The infrastructure layer for AI agents is currently shaped around short-lived, stateless calls into hosted runtimes. Long-lived agents — ones that remember, schedule themselves, talk to other agents, recover from failures — need primitives that aren't standard yet: persistent triggers, attention coalescing, directory identity, encrypted peer messaging, integrated mail handling. We built those primitives because we needed them ourselves, and we kept them open because the design problems are general.
Software for agents should be built on standards (XMPP, IMAP, CardDAV, LLDAP, WebFinger) rather than platform APIs that lock you in. The runtime layer should be small, inspectable, hostable on your own machines, and easy to take apart and recombine.
Agent runtimes also deserve attention to what's quietly load-bearing — heartbeat health checks, delivery receipts, identity reconciliation, recovery patterns — not as features, but as basic operational hygiene. The papers explain why we think these matter; the tools embody the choices.

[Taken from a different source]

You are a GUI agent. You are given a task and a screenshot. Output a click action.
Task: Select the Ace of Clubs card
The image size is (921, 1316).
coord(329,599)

One sentence we keep coming back to: kuzys does not sell a single bot. It builds small operational protocols for agents that need to stay observable, limited, and cooperative. The suite reflects that — composable parts, no monolith, no agent-shaped product behind the tools.

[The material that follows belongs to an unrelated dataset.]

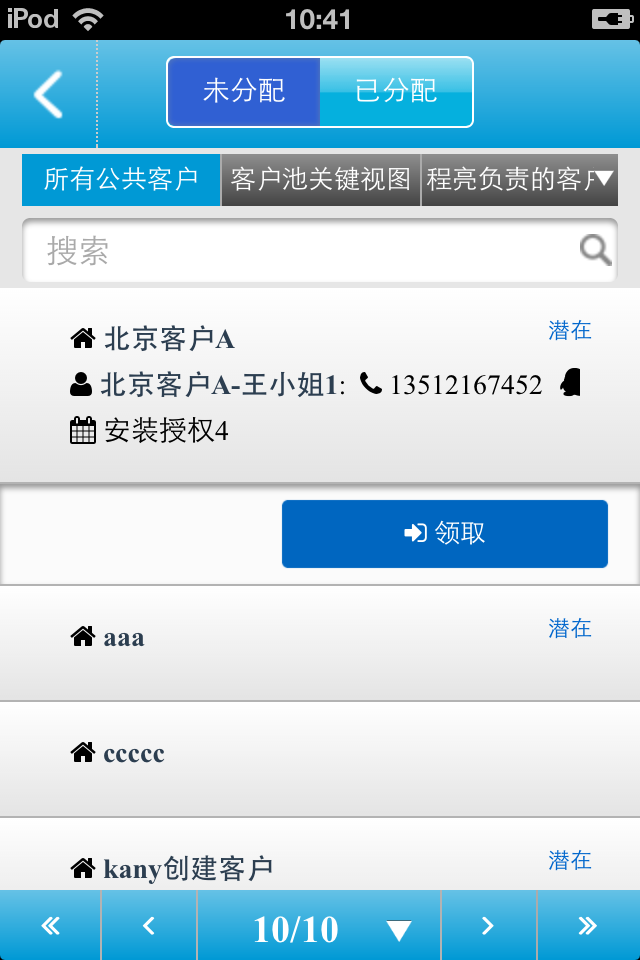Jump to the last page

pos(587,926)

A small research team building infrastructure we use ourselves. The work is led from an academic-adjacent context, with the suite developed and maintained alongside paper submissions in the same domain.
If you'd like to know who specifically is doing what, the paper authorship and the GitLab contributor list are the authoritative sources. We don't maintain a marketing page about the team because we'd rather keep that energy in the work.
For technical questions about the suite, the right channel is the issue tracker on each tool's GitLab repository. For research questions about the papers, mail the corresponding author listed on the paper. For consulting, see the consulting page.
All kuzys tools are released under AGPL-3.0. Documentation and papers are released under CC-BY-4.0 unless otherwise noted on the artifact.